Je suis vite descendu par le labyrinthe d'escaliers jusqu'au restaurant situé lui presque au niveau de la mer. A la réception on m'a reçu avec le sourire, mais à la différence d'autres hôtels où on vous propose au passage 20 activités différentes, ici rien. On vous laisse à votre quiétude.


Monter et descendre les escaliers jusqu'à la mer et bien ce fut mon treck quotidien.


Alors pas de jalousie. L'endroit est facilement accessible et surtout pour tous les budgets



Je devais y rester 2 nuits, pour finir 4. Trouver un endroit pareil, loin de tout c'est pas tous les jours.
Depuis le ponton, il suffit de sauter avec masque et palmes pour se retrouver entouré de millions de poissons. En fait, toute la baie se prête admirablement bien au snorkeling et c'est la raison pour laquelle, tous les tours font un stop d'une heure ou deux. C'est là que j'étais bien content de ne pas devoir les suivre. Pour ma part, je pouvais à n'importe quel moment sauter dans l'eau et nager le long des rochers pour admirer coraux et poissons. Questions couleurs, ces derniers font fort! C'est souvent à la limite du fluorescent.

J'ai bien aimé le concept pour rendre visite aux voisins.
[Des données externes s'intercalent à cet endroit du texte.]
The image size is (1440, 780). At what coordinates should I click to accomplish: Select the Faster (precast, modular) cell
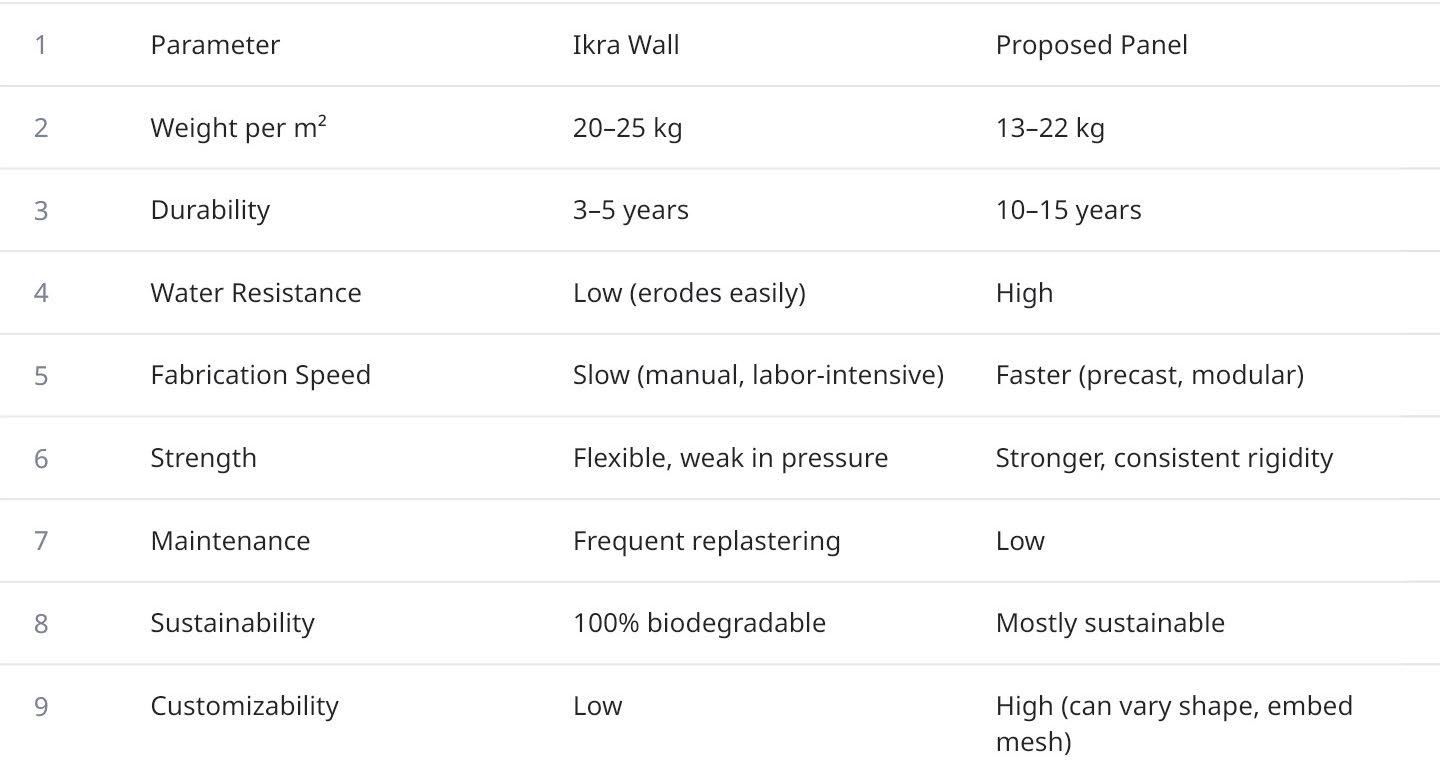(1149, 375)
On prend masque et palmes et on saute dans l'eau puis on nage 100 mètres jusqu'au prochain ponton :-)



Des poissons encore et encore






Sinon, sur place j'ai fait la connaissance de Tom,


un australien en voyage comme moi en Asie (que je pourrais nommer Mister Yeaaaaaa - il devait le dire 1000 fois par jour).
Avec lui, le mercredi nous avons loué un canoë kayak pour nous rendre dans d'autres baies situées au sud. J'ai réalisé que ce sport n'est pas pour moi et que me retrouver en mer remué par les vagues non plus. J'aime beaucoup l'eau, mais je dois l'avouer que nager ou me retrouver dans des eaux où je ne vois pas le fond, ne me laisse jamais tranquille.

Sur une petite crique plus au sud



Alors, en dehors des petites criques, avec Tom à l'arrière et moi à l'avant, j'ai pagayé comme j'ai pu tout en essayant de garder le cap (difficile avec le vent) et surtout en essayant de me rassurer en me disant, "il ne peut rien arriver, en plus avec un gilet de sauvetage et dans ces eaux il n'y a pas (du moins j'espère) de gros requins dévoreurs d'humains ou de méduses tueuses" (après l'Australie, l'océan m'est devenu moins attirant...). On ne rigole pas !!!

Sinon ouais, l'eau ici claire, de très beaux coraux (sauf dans une petite baie où je pense que la pollution des bungalows les a tués) et sinon des poissons en telle quantité qu'on ne sait plus où regarder.

Jeudi, nous avons fait une autre activité sportive. Après le lunch, nous avons pris nos palmes et tuba et nous avons "simplement" traversé la baie qui doit faire dans les 400 à 500 mètres de diamètre. Alors là, de nouveau, faut nager pendant un petit moment dans une eau où on ne devine pas le fond de sable. Tom nageait tranquillement, moi je voulais surtout arriver le plus rapidement possible de l'autre côté là où le fond n'est qu'à 10 ou 20 mètres.
Après cette petite traversée, quel plaisir de pouvoir regarder les poissons et les coraux. Nous étions les seuls!

Là bas, au fond après le bateau situé au milieu


J'ai regretté de ne pas pouvoir plonger suffisamment longtemps tout retenant ma respiration pour m'approcher du fond.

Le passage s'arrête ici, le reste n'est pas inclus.